◆ PROBLEM STATEMENT ◆
Your task is to copy every line below that contains the word "agent".

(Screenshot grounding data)
——
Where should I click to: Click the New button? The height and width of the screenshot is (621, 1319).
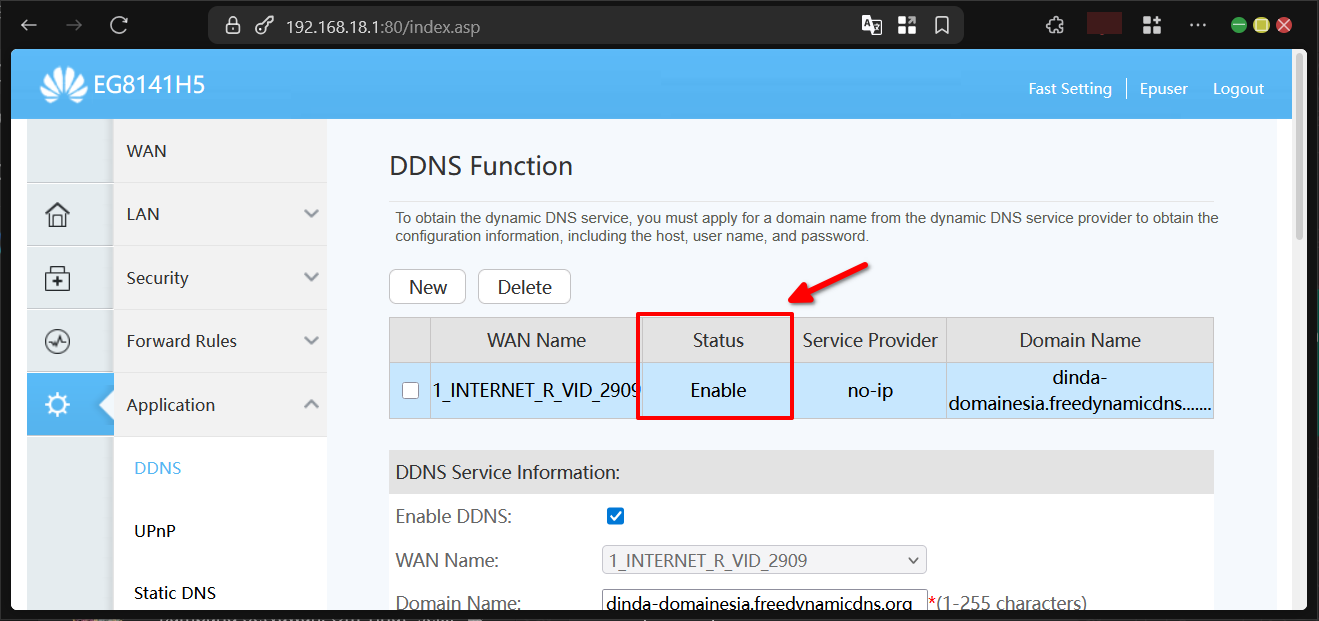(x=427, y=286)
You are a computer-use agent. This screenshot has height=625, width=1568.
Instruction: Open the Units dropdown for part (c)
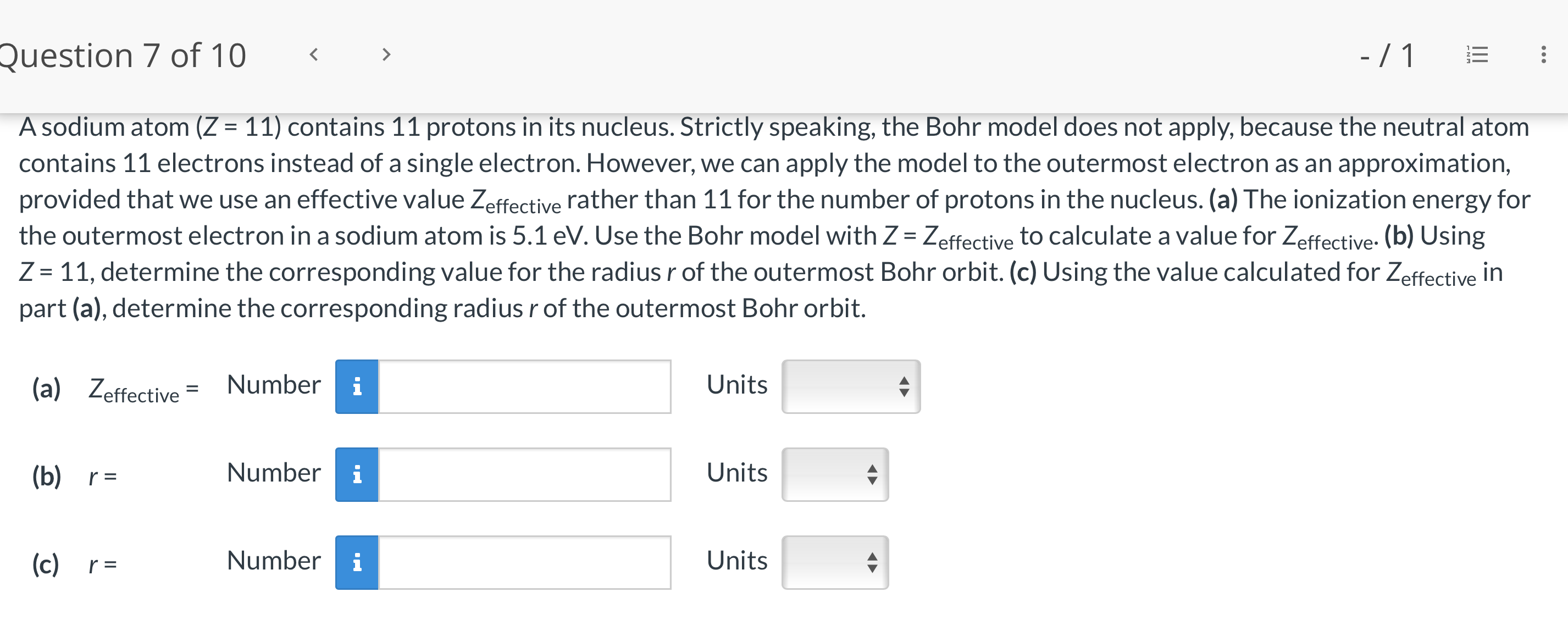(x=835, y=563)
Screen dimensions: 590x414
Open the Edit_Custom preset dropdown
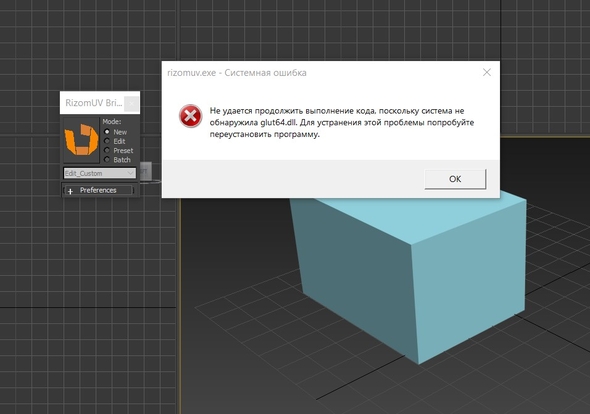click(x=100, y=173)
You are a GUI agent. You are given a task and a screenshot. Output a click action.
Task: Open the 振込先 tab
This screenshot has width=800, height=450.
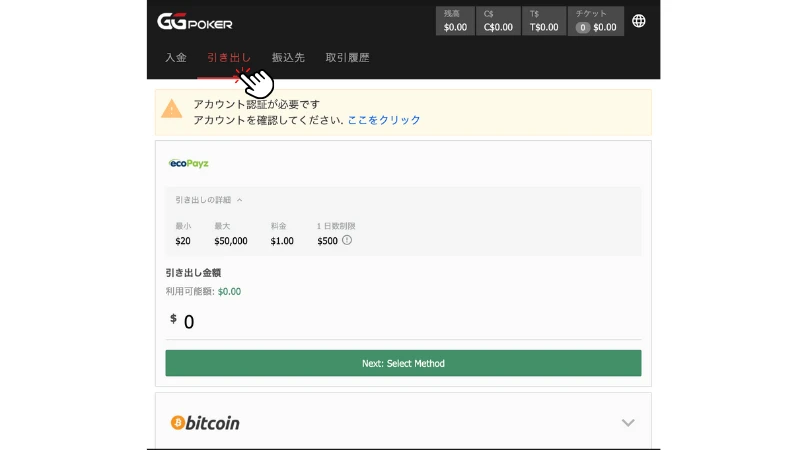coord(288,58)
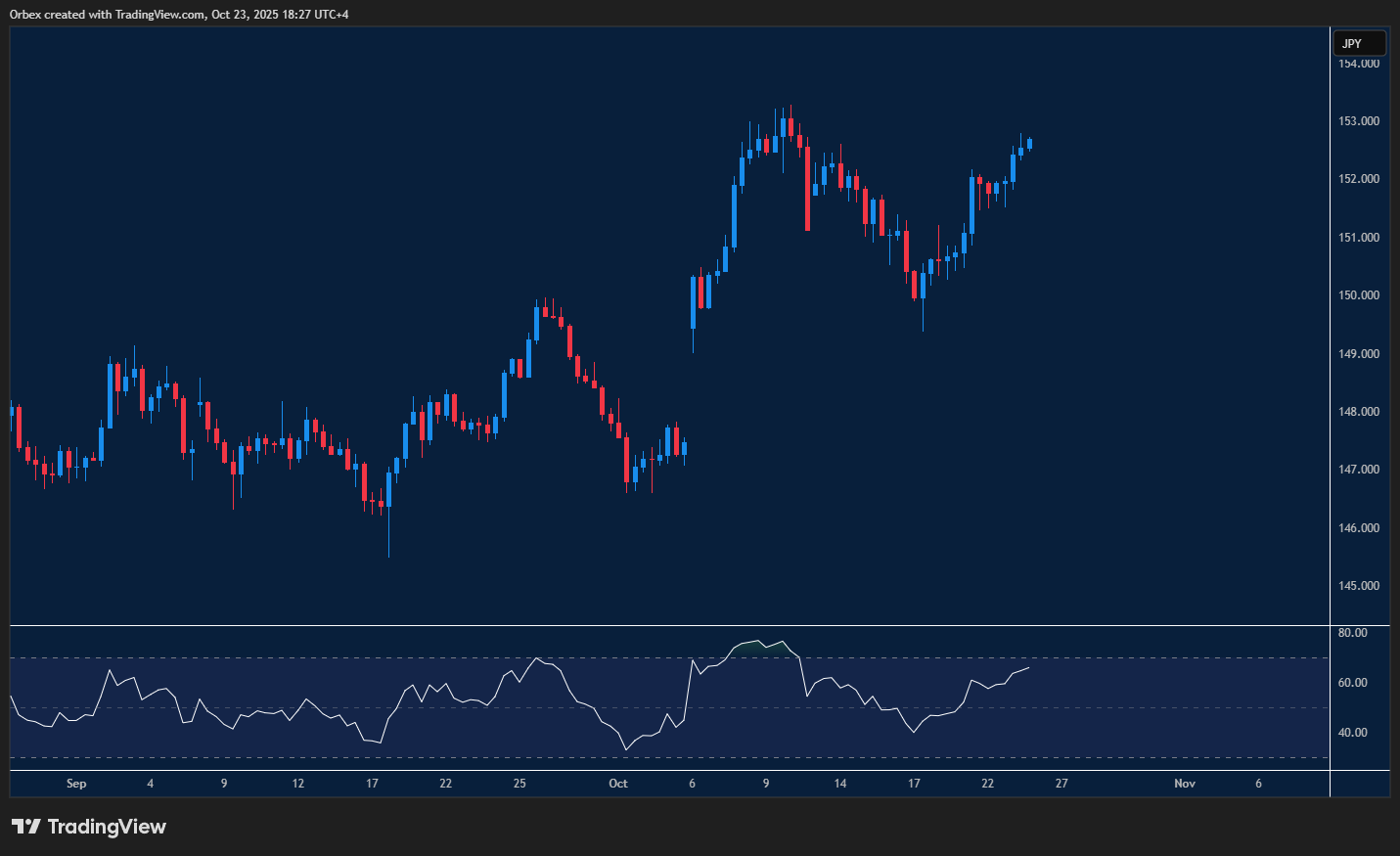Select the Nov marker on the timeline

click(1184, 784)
——
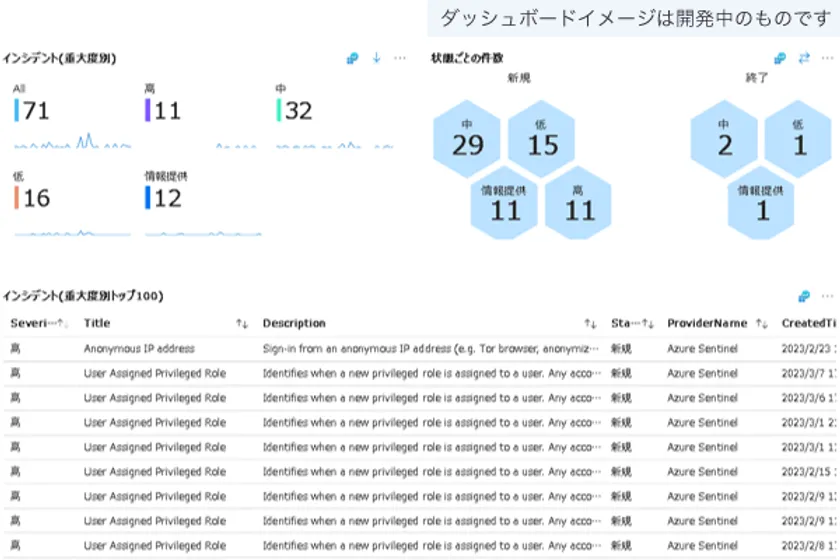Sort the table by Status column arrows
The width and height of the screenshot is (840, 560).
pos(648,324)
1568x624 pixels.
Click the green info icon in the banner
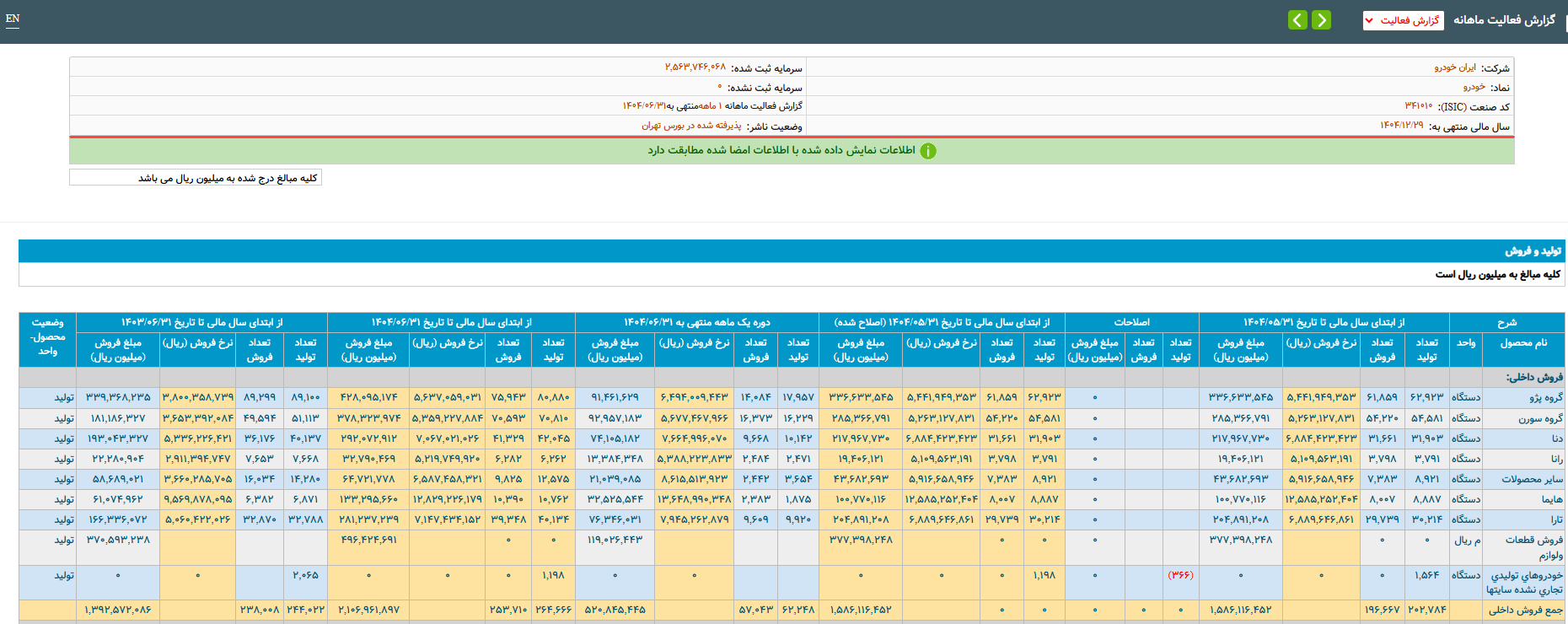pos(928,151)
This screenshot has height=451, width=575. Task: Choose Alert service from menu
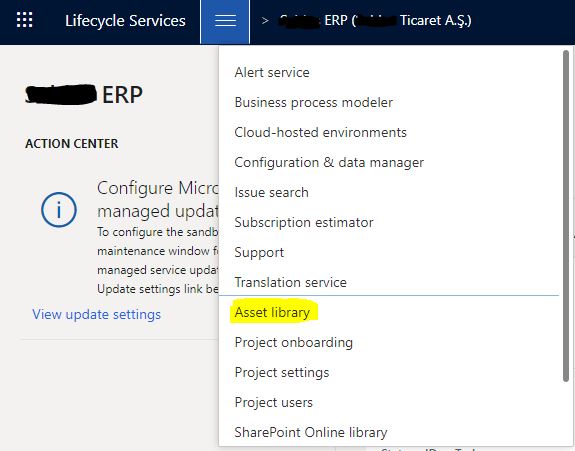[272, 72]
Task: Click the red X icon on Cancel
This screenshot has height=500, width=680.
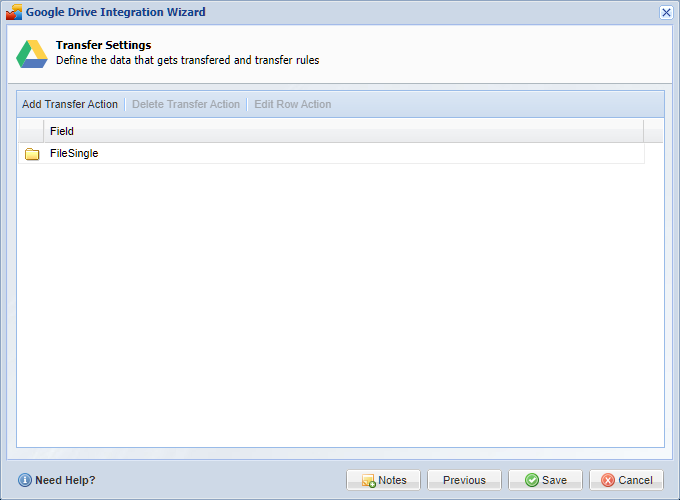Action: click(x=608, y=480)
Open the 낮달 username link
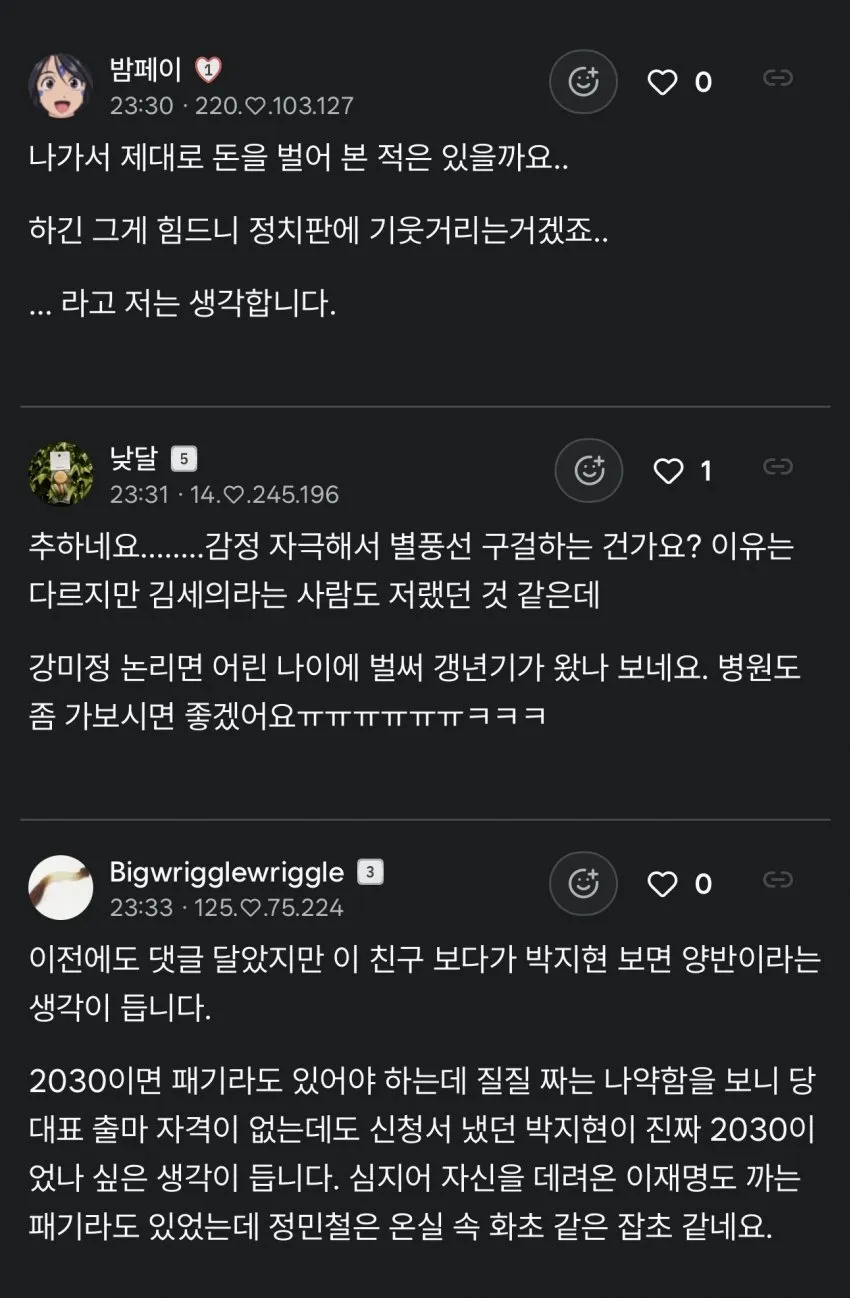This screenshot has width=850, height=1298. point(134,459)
——
◆ ANSWER BELOW ◆
You are a computer-use agent. This screenshot has height=625, width=1568.
You are a GUI agent. You are given a task and a screenshot. Output a click action.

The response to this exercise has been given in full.